## Exercise description
Revise these items by replacing "screenshot" with "screen capture" everywhere it appears, keeping every other line unchanged. Leave the pictures out of your answer.

[START OF Records provided]

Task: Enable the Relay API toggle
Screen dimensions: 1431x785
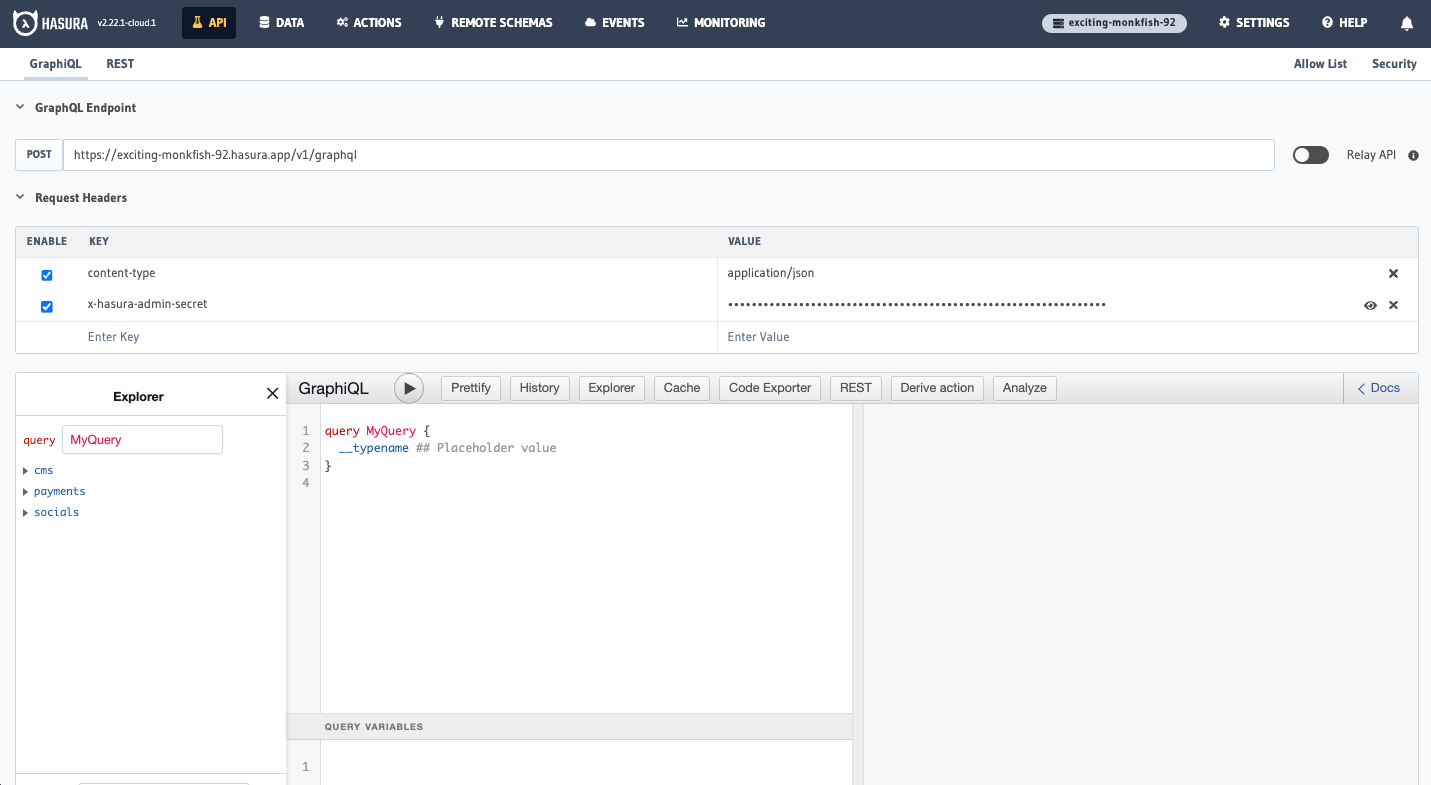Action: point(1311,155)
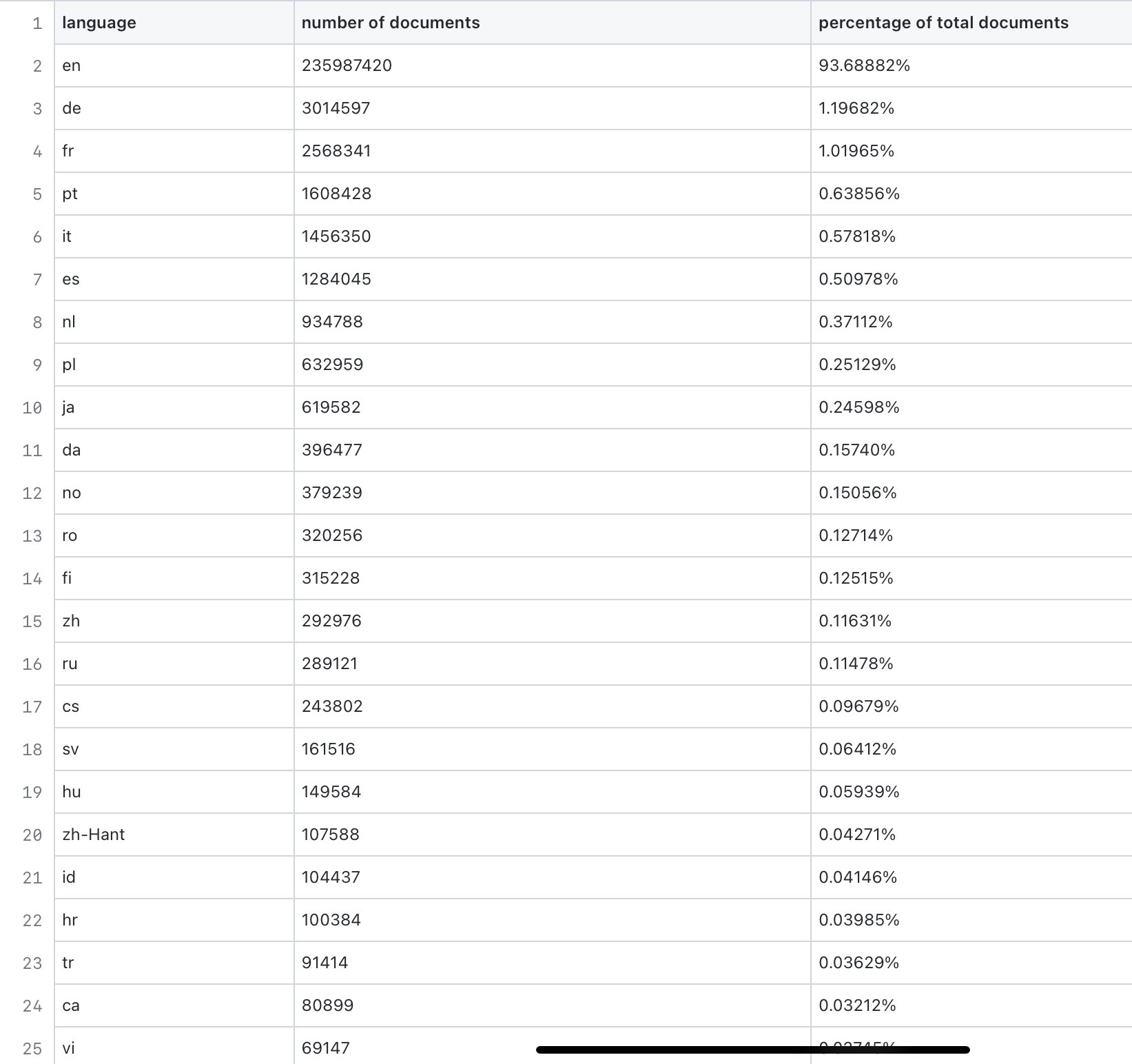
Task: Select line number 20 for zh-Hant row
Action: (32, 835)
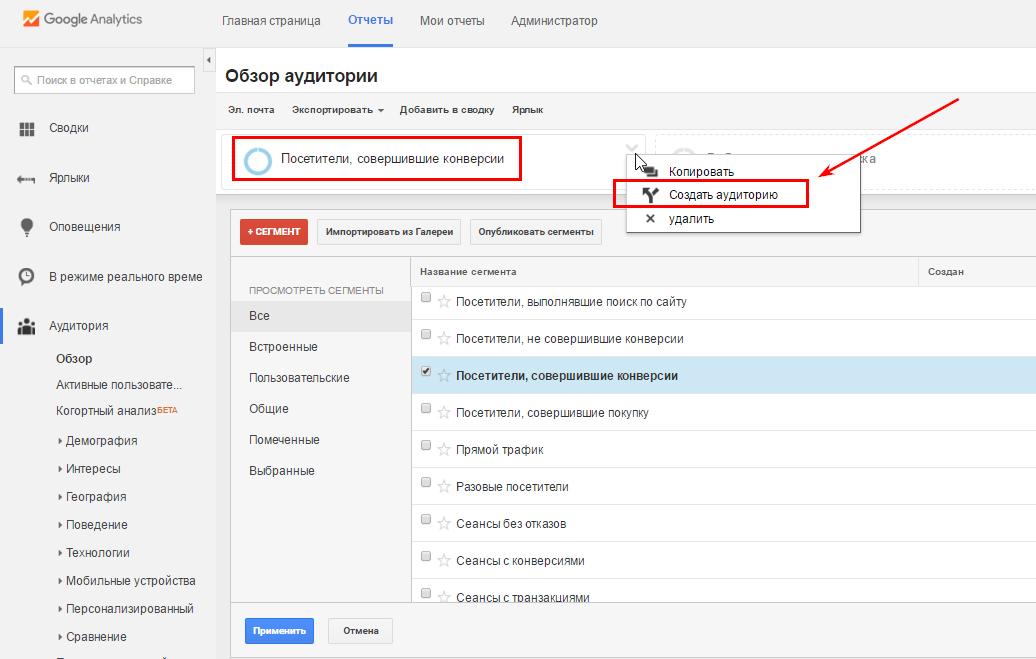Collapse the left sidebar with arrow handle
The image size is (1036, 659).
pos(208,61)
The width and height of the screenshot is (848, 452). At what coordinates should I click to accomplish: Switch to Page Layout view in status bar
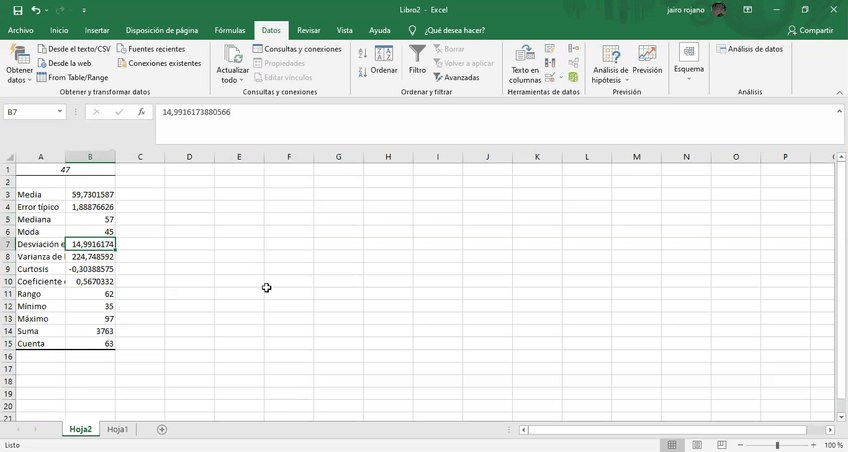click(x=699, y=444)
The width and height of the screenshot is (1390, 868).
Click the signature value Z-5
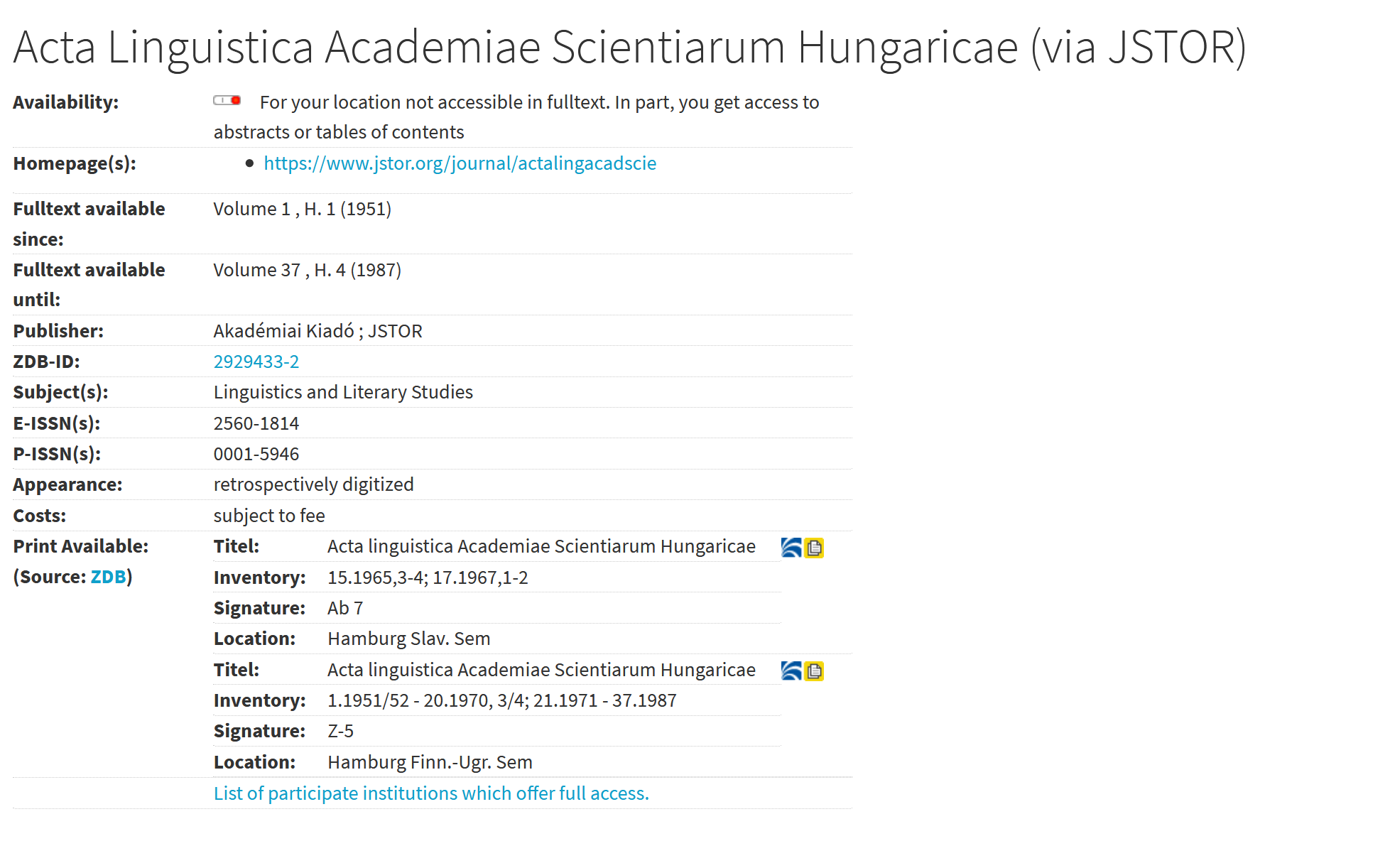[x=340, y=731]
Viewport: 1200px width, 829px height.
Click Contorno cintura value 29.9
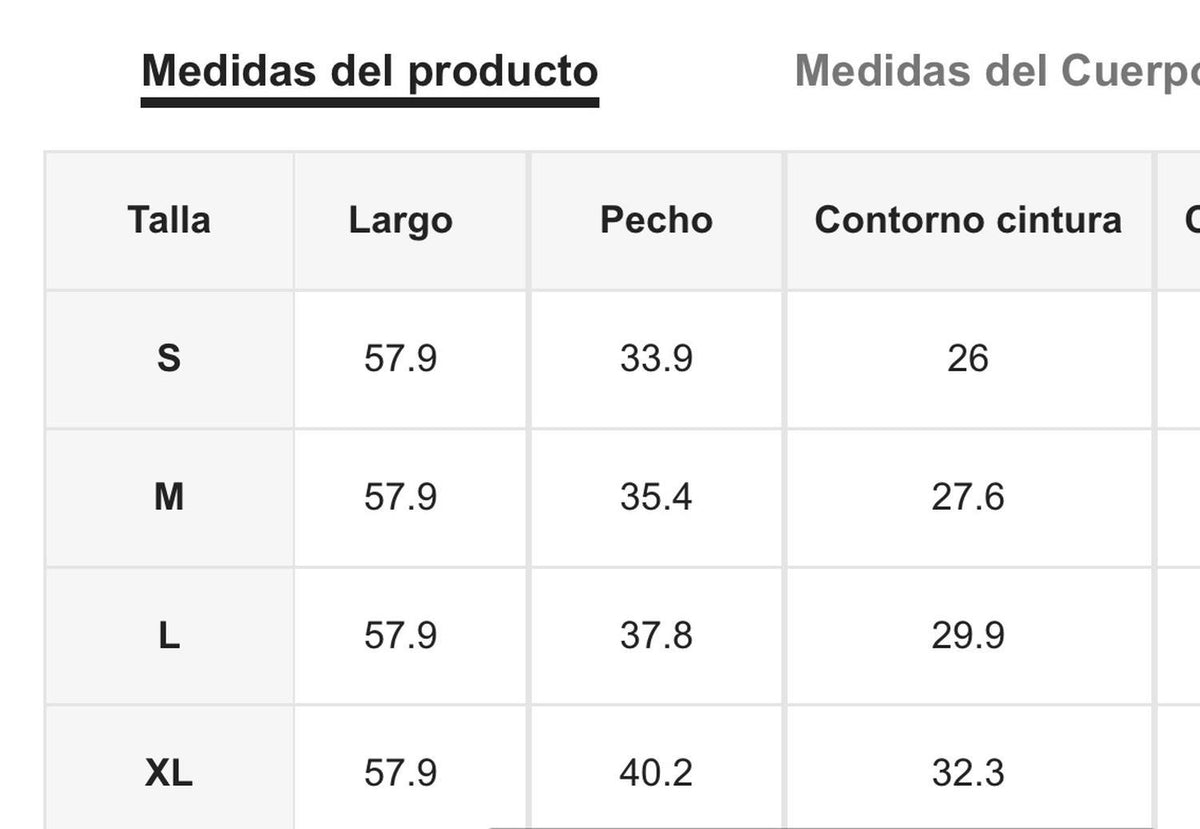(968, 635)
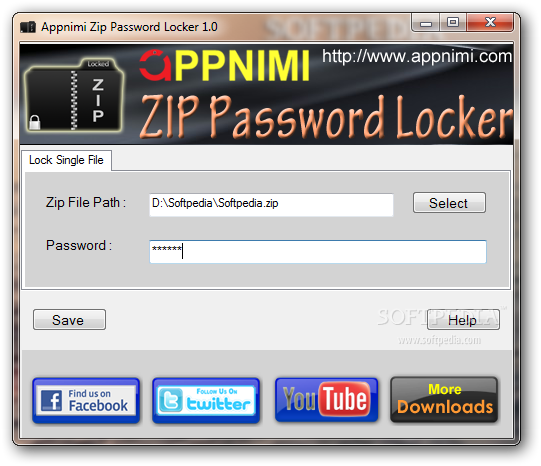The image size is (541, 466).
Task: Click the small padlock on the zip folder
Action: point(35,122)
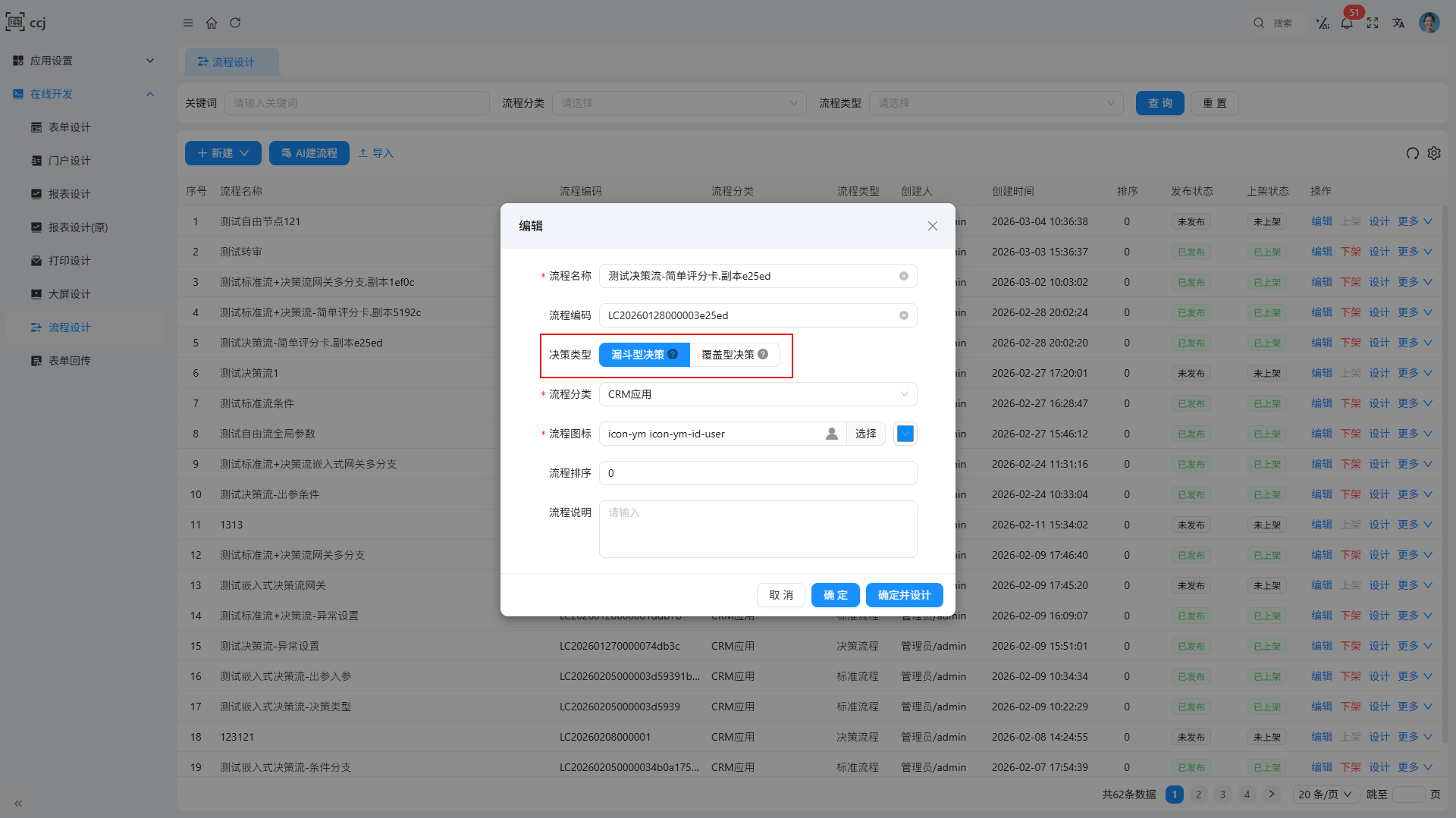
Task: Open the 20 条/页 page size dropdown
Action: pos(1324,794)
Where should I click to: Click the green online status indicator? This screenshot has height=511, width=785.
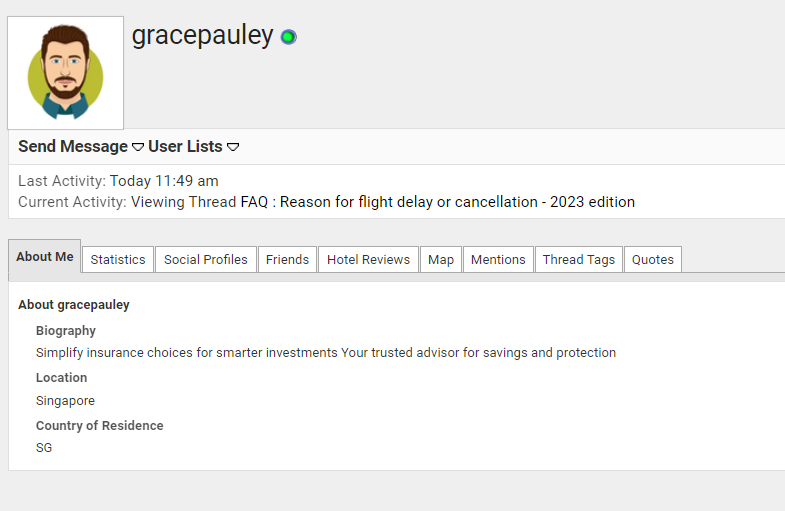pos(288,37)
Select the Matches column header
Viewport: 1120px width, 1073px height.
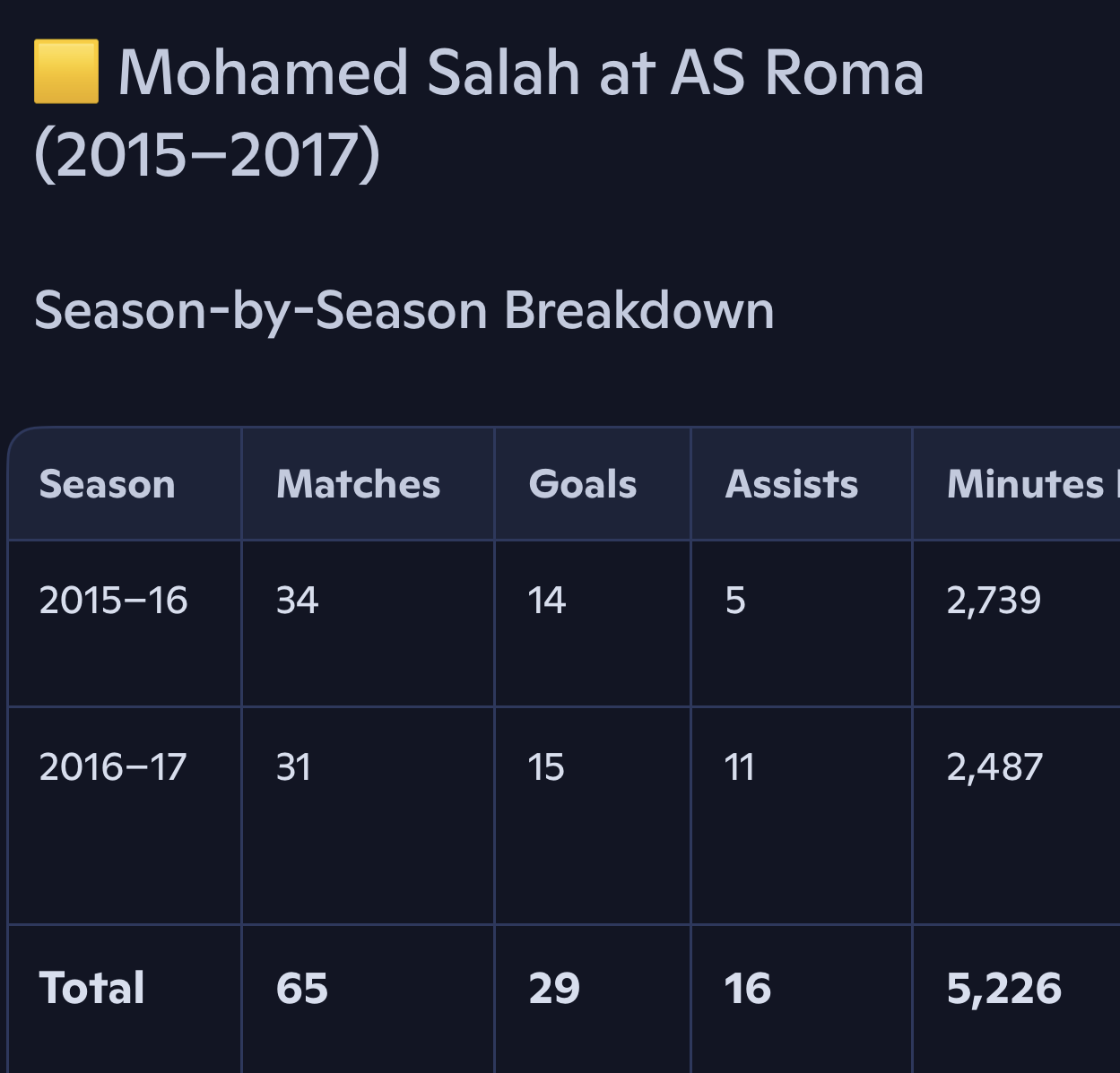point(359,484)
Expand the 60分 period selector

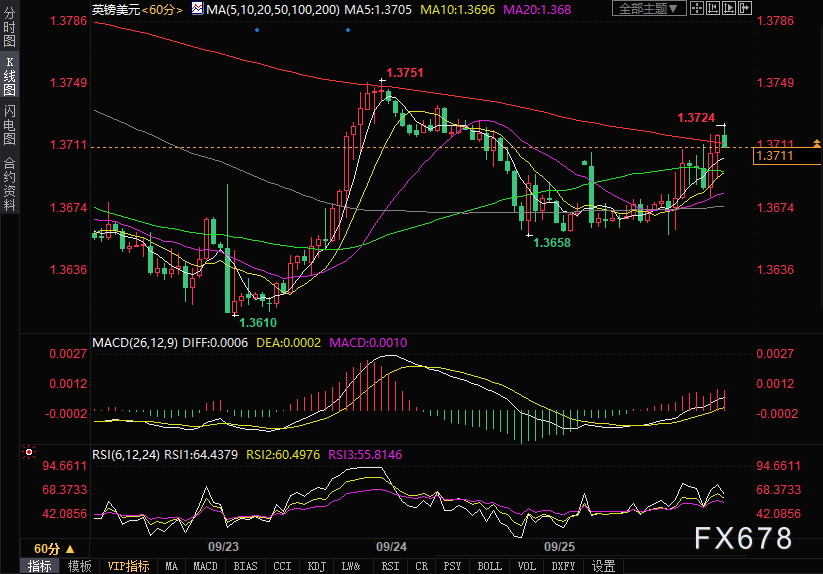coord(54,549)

[END OF Records provided]

## Written response
Task: Enable the Relay API toggle
Screen dimensions: 1431x785
Action: point(1311,155)
Task: Select line number 20 for zh-Hant row
Action: (32, 835)
Collapse the left sidebar with arrow handle
The image size is (1036, 659).
pos(208,61)
The width and height of the screen capture is (848, 452). At what coordinates should I click to accomplish: Switch to Page Layout view in status bar
click(x=699, y=444)
The width and height of the screen capture is (1390, 868).
Click the signature value Z-5
[x=340, y=731]
Viewport: 1200px width, 829px height.
Click Contorno cintura value 29.9
(968, 635)
The image size is (541, 466).
Task: Click the small padlock on the zip folder
Action: point(35,122)
Task: Open the 20 条/页 page size dropdown
Action: pos(1324,794)
Where should I click to: Click the green online status indicator? This screen capture has height=511, width=785.
pos(288,37)
Select the Matches column header
Viewport: 1120px width, 1073px height.
point(359,484)
Expand the 60分 period selector

coord(54,549)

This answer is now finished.